[Stored data]

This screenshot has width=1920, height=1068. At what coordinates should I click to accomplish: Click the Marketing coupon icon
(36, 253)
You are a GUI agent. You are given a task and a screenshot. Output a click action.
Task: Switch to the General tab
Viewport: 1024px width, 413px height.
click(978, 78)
---
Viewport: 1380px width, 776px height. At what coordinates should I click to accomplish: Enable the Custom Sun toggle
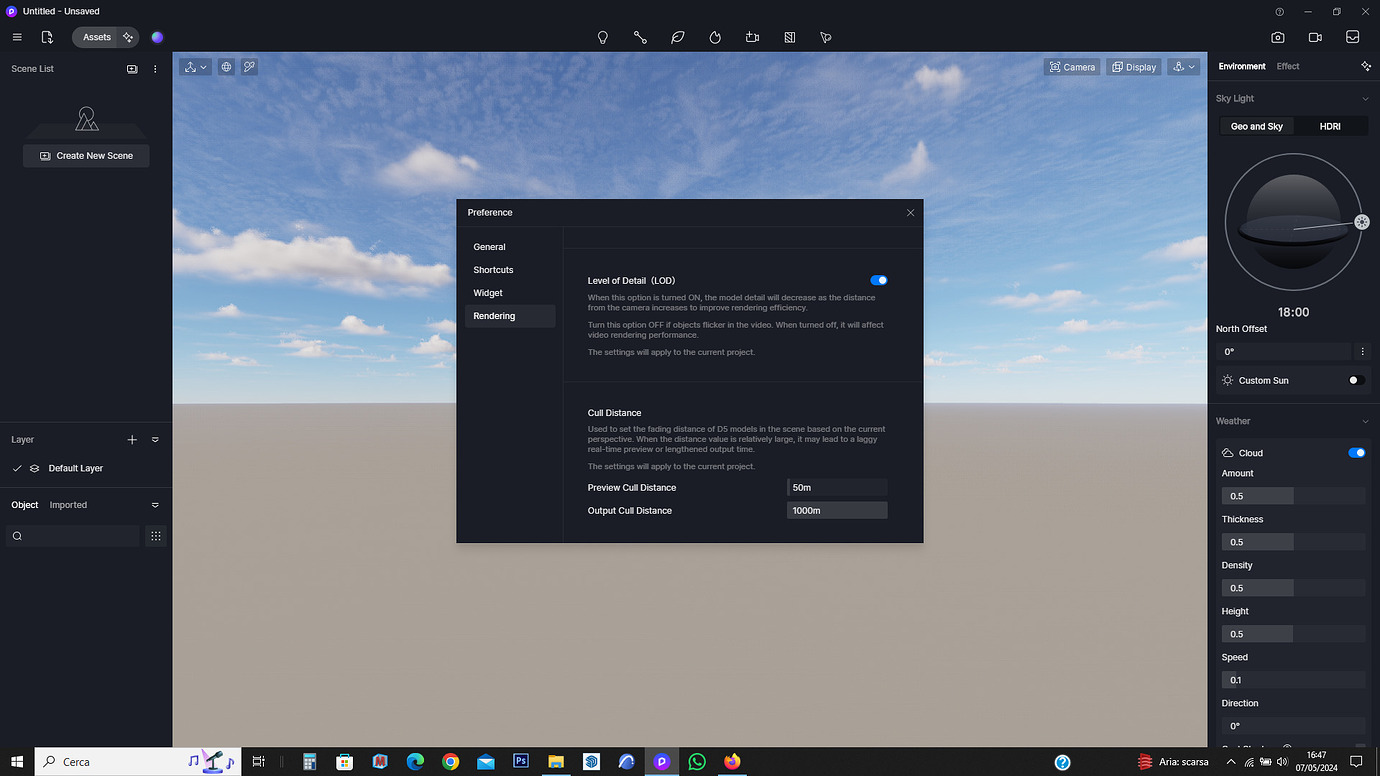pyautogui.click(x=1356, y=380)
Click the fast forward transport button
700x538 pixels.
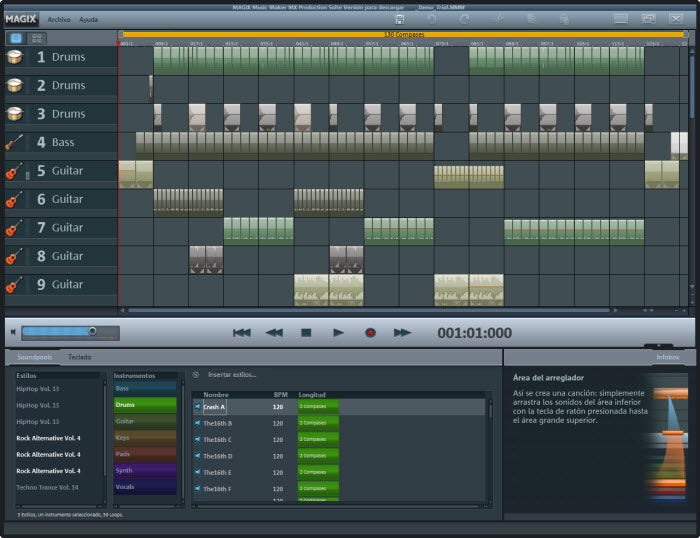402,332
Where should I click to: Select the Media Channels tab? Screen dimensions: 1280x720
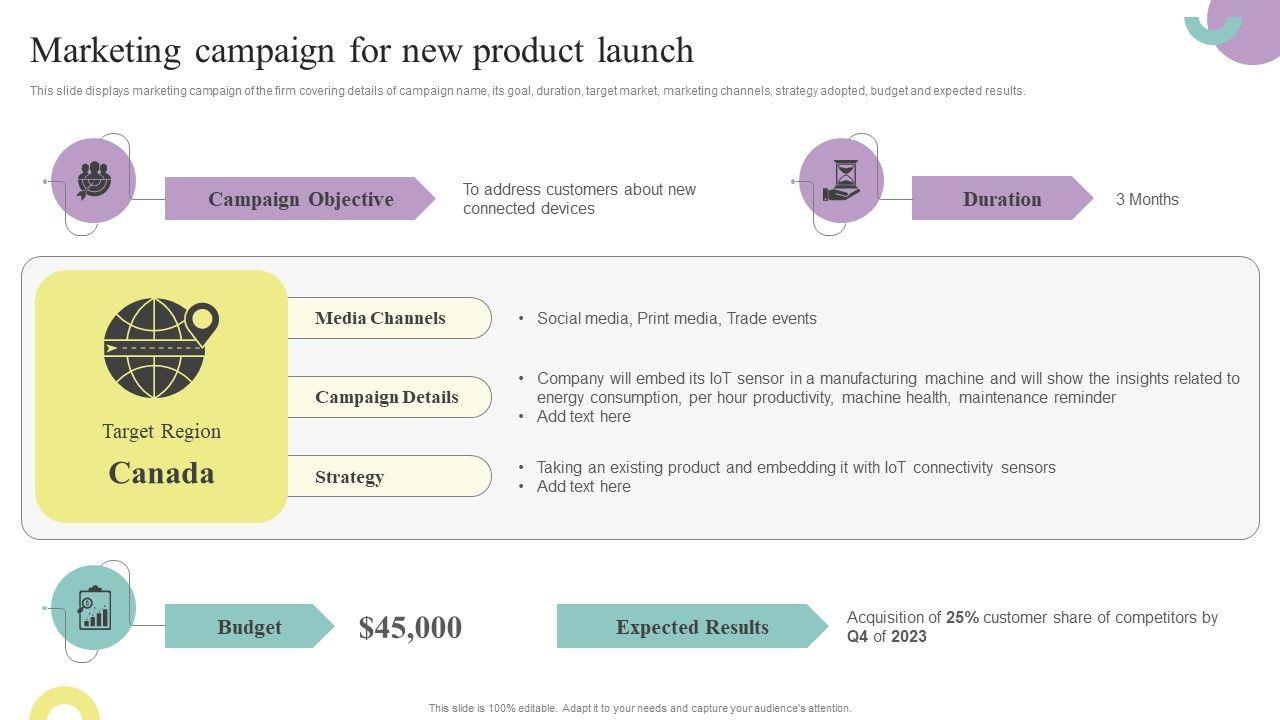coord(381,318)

• [EXERCISE DIRECTIONS] Could you reproduce, exactly, every line above from the line with "This screenshot has" to the line with "You are a GUI", and no other line? Both ends count.

• [EXERCISE RESPONSE]
This screenshot has width=1920, height=1068. At what coordinates should I click to accomplish: Click the Marketing coupon icon
(36, 253)
You are a GUI agent. You are given a task and a screenshot. Output a click action.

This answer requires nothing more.